** WHAT TO PRODUCE **
Set down verbatim the stretch of data below from the line containing "Open the 共通設定 dropdown" through the line containing "coord(880,38)", omitting the pictures.

:: THE DATA

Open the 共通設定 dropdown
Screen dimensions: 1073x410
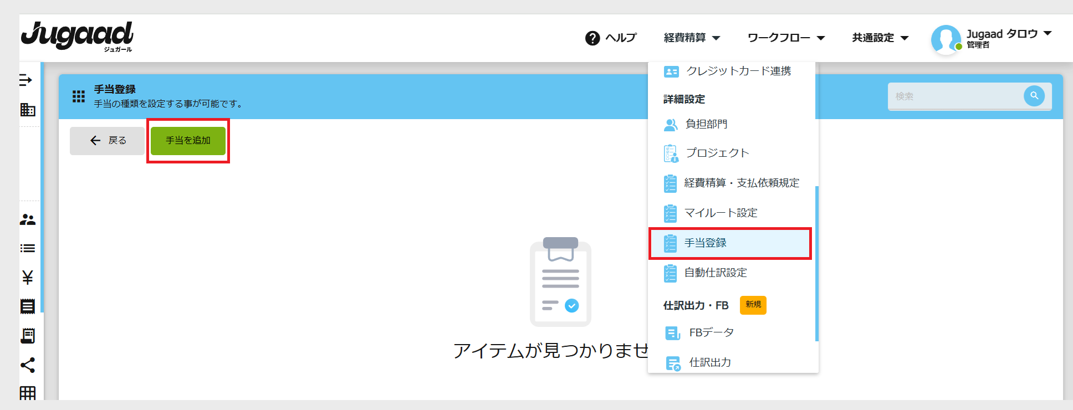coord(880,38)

::::
:: THE DATA

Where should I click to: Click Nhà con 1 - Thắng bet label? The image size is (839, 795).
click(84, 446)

::::
:: THE DATA

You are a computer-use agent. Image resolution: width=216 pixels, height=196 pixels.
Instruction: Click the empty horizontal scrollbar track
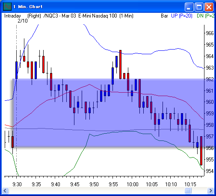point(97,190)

::::

** EXERCISE OUTPUT **
Open the 共通設定 dropdown
Screen dimensions: 1073x410
coord(880,38)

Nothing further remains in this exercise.